■ Verilen Metin ■
Bunun dışında, davalı tarafından 28/02/2015 tarihli gümrük beyannamesi ve ekinde fatura sunulmuş ve davalı …… Tekstil tarafından Danimarka’da bulunduğu anlaşılan ……. isimli firma adına düzenlenen 27/02/2015 tarih ve ….. nolu faturada 3394 adet çeşitli tekstil ürünü için toplam 54.321,25 Euro bedel yazılmış, bu rakamın altına el yazısı ile 6.647,78 Euro iskonto yapıldığı yazılarak fatura bedeli 47.673,47 Euro olarak belirtilmiştir. Sunulan belgelerin kapsam ve niteliği göz önüne alındığında, sonradan el yazısıyla yazıldığı anlaşılan 6.647,78 Euro iskontonun gerçekte yapılıp yapılmadığı belli olmadığı gibi, yapılan iskontonun davacıya ait ürünler için yapılıp yapılmadığı ve dava konusu ayıplar nedeniyle yapılıp yapılmadığını da ispatlar nitelikte bulunmamasına rağmen, yurt dışı firma tarafından davalıdan dava konusu ürünler nedeniyle 6.647,78 Euro iskonto yapıldığı kabul edilerek davacı alacağından indirim yapılmış olması da hatalı” görülerek yerel mahkeme kararını kaldırmıştır.
Mahkememizce İBAM’ın kaldırma kararı kapsamında dosya bilirkişi heyetine tevdii edilmiş, bilirkişi heyeti ……. ve ……. düzenlemiş oldukları 01/07/2019 tarihli raporlarında özetle; “davacı tarafın kendi beyan ve kabulünde olan 9.208-TL alacaktan kaldırma kararı kapsamında ayıp nedeniyle yapılabilecek indirimin 1.851,50-TL olduğunu” teknik kanaatleri olarak belirtmişler, mahkememizce de düzenlenen bilirkişi raporu yeterli görülerek hükme esas alınmıştır.
Toplanan deliller ve tüm dosya kapsamına göre; davacı tarafın kendi beyanına göre mevcut olan ve asıl alacak olarak takip konusu yapılan 9.208-TL alacağından ayıplı olarak üretilen ve ayıplı ürünlerden dolayı davacı tarafın tahakkuk eden zararının bilirkişi heyeti tarafından düzenlenen raporda ayrıntısıyla belirtildiği üzere 1.851,50-TL olduğu, iş bu zararın mahsubundan sonra davacı tarafın talep edebileceği alacak miktarının 7.356,50-TL olduğu ve bu miktar üzerinden takibin devamına, davacı tarafın icra takibinden önce davalı tarafı temerrüde düşürdüğüne ilişkin dosyaya herhangi bir delil sunmadığından TBK 117/1 maddesi gereğince icra takibinden önceki faiz isteminin reddine ve ayrıca davacı tarafın icra inkar tazminat talebinin ise alacağın likit olmaması ve yargılama sonucunda belirlenmiş olması nedeniyle reddine karar vermek gerektiği kanaat ve sonucuna varılarak aşağıdaki hüküm kurulmuştur.

■ Sağlanan Bilgiler ■
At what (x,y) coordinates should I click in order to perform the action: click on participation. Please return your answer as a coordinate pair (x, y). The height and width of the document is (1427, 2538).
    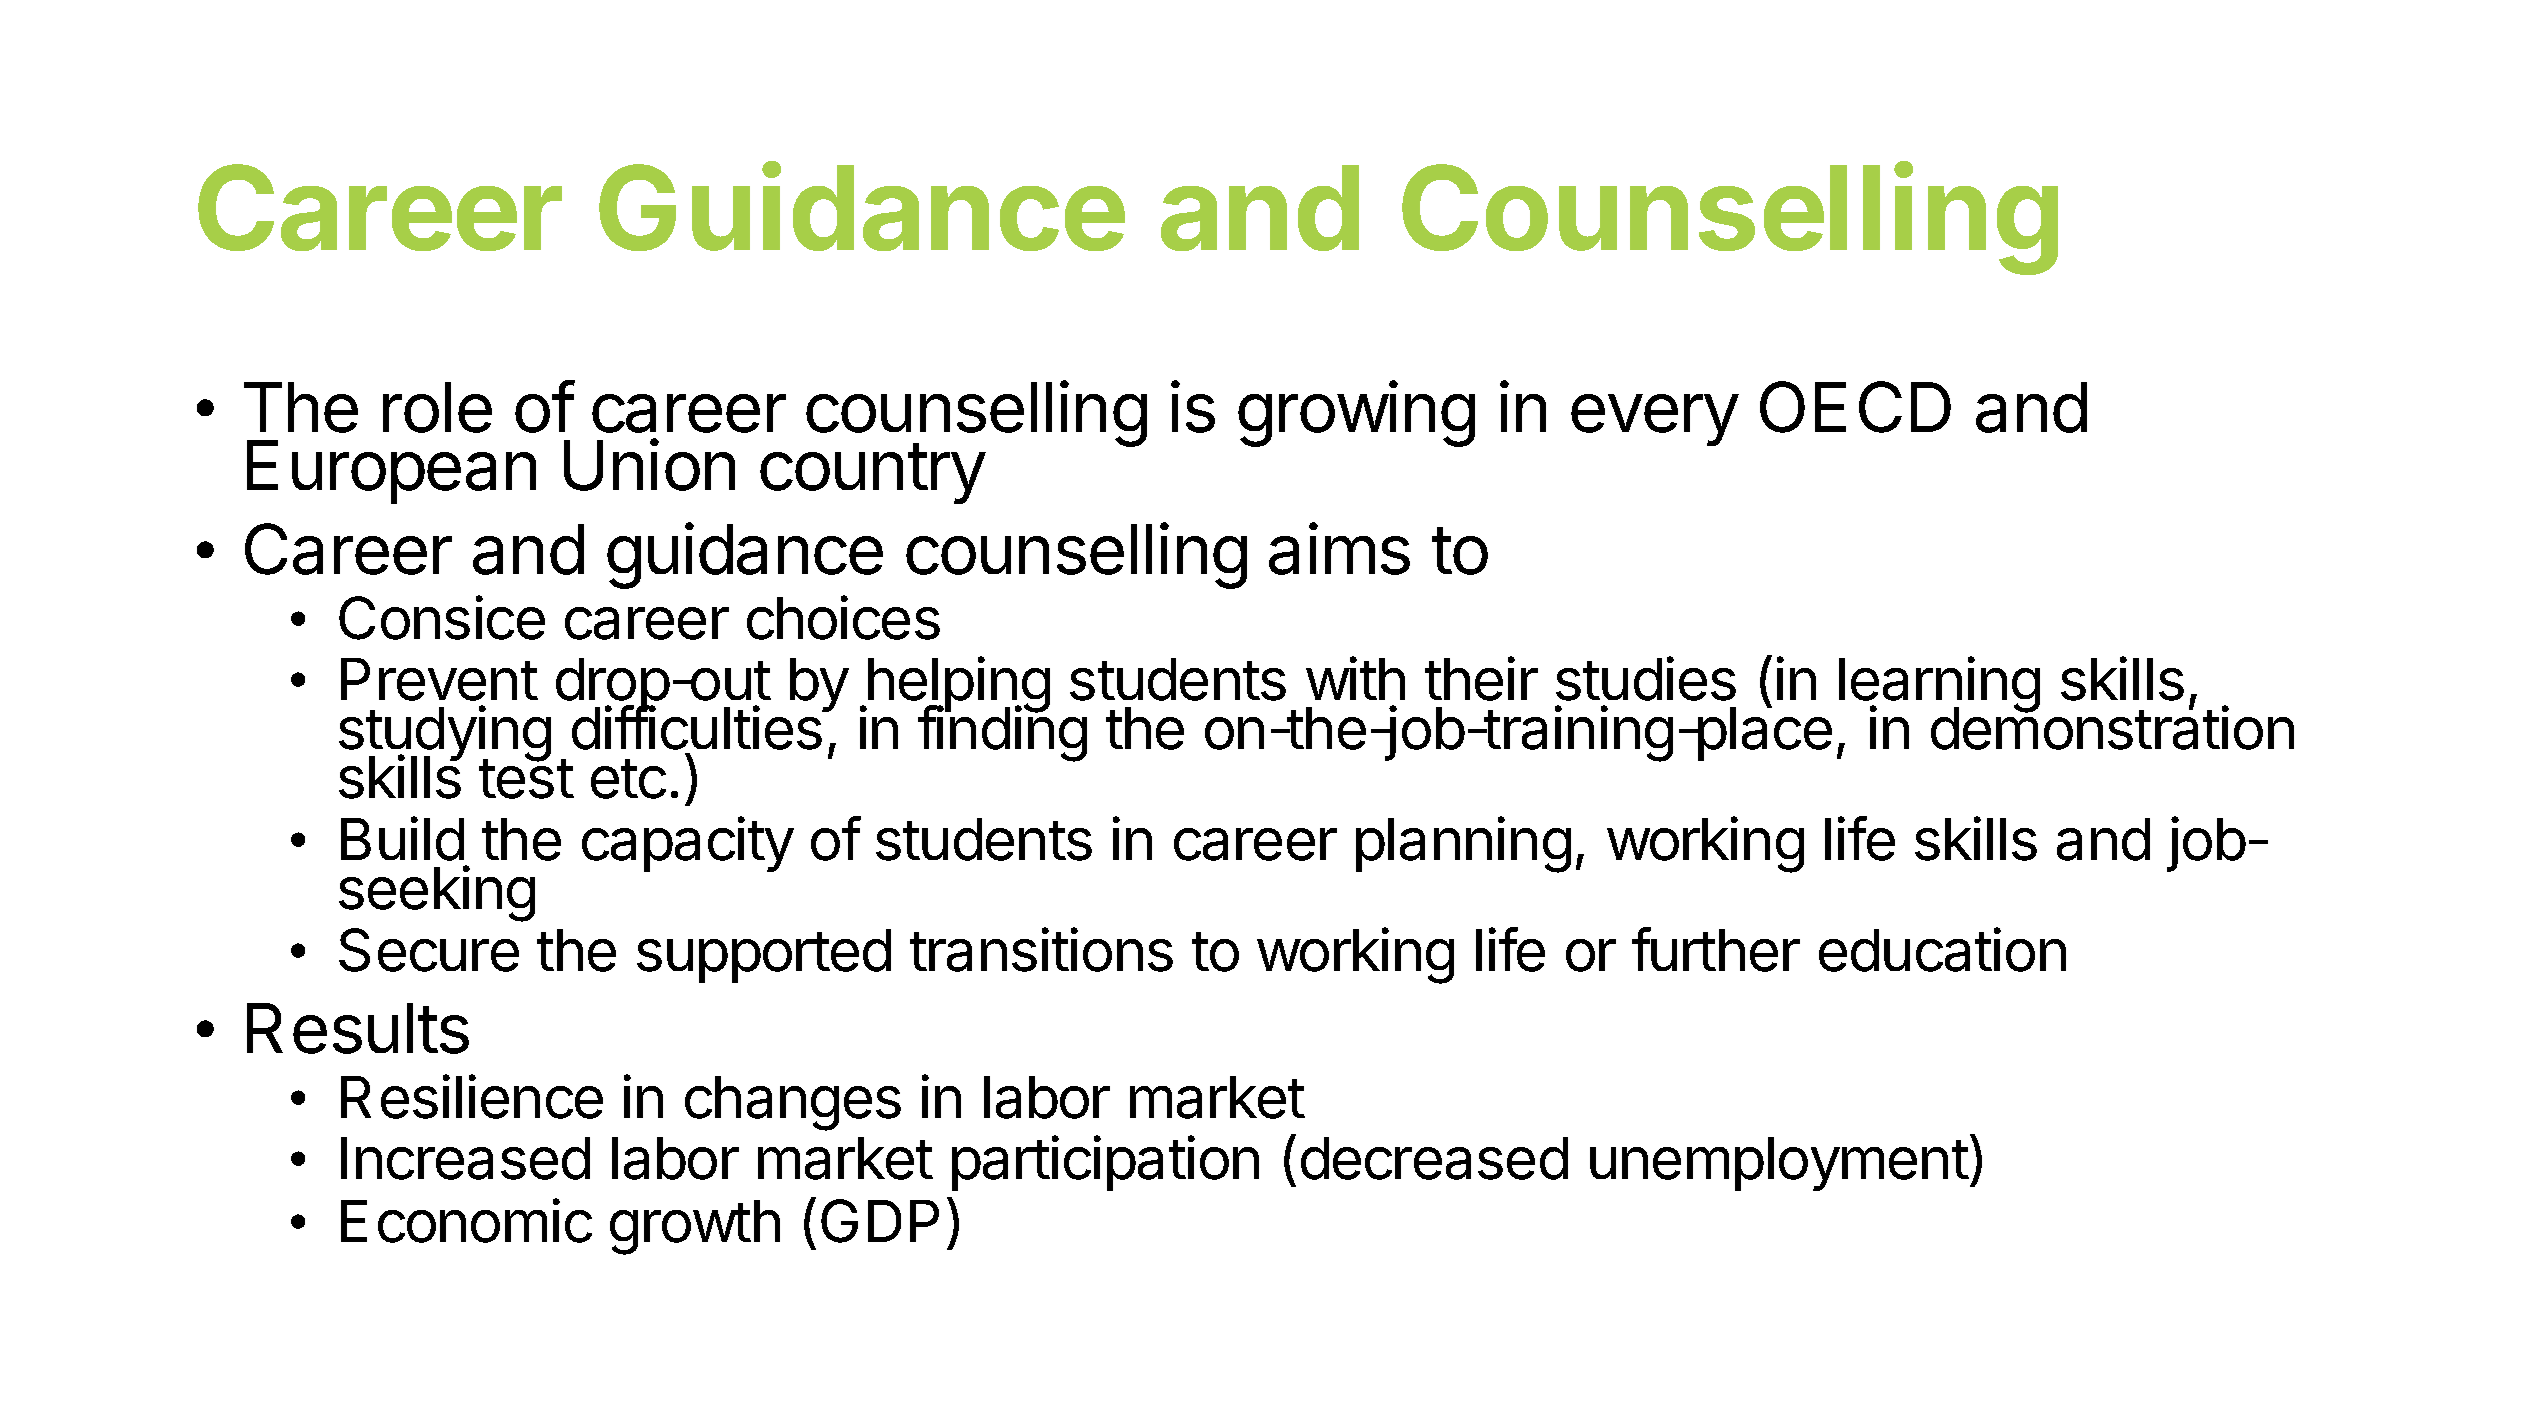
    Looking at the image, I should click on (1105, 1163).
---
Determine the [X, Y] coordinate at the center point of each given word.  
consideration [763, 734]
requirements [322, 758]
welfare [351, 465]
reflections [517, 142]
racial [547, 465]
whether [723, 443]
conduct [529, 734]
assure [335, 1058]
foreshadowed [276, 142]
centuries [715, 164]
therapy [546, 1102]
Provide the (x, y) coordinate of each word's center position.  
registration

■ Görev Yönergesi ■
Lütfen mahkeme kararı metninde "Mahkememizce İBAM’ın kaldırma" sözcüklerinden "hükme esas alınmıştır." sözcüklerine kadar olan bölümü harfi harfine yeniden yazın. Kayıtlar başka bir kaynaktan alınmıştır.

■ Örnek Cevap ■
Mahkememizce İBAM’ın kaldırma kararı kapsamında dosya bilirkişi heyetine tevdii edilmiş, bilirkişi heyeti ……. ve ……. düzenlemiş oldukları 01/07/2019 tarihli raporlarında özetle; “davacı tarafın kendi beyan ve kabulünde olan 9.208-TL alacaktan kaldırma kararı kapsamında ayıp nedeniyle yapılabilecek indirimin 1.851,50-TL olduğunu” teknik kanaatleri olarak belirtmişler, mahkememizce de düzenlenen bilirkişi raporu yeterli görülerek hükme esas alınmıştır.